An ion-sensitive field effect transistor using metal-coordinated zeolite-templated carbons as a three-dimensional graphene nanoribbon network

Abstract

Zeolite template carbon (ZTC) is a carbon material composed of a three-dimensional network of graphene nanoribbons (GNR), and thus, is expected to exhibit electronic characteristics identical to those of GNR. ZTC is capable of doping heteroatoms in its structure, which offers the advantage of controlling its electronic properties by the presence of the heteroatoms. In this study, we prepared heteroatom-doped ZTCs and applied them to an ion-sensitive field effect transistor (ISFET), for investigating the effect of heteroatom doping on its electronic properties. The ISFET characteristics of un-doped ZTC include bipolarity, whereas oxygen-doped ZTC shows p-type semiconductor characteristics, and nitrogen-doped ZTC shows n-type characteristics.
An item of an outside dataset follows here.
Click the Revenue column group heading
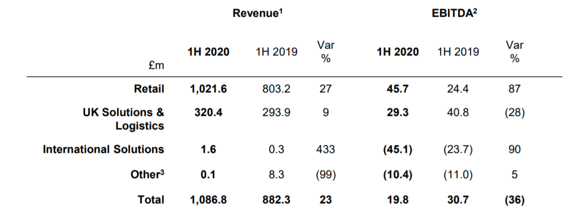 (259, 13)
Furthermore, copper and nitrogen co-doped ZTC exhibits high sensor sensitivity (the change of electric conductivity reaches up to 50%) as a carbon-based ISFET. As a result of the analytical evaluation, a copper-nitrogen complex is formed in the co-doped ZTC, and the electronic interaction between copper and nitrogen atoms is able to change electrochemically. Owing to the presence of the copper-nitrogen complex, the co-doped ZTC shows specific ISFET characteristics.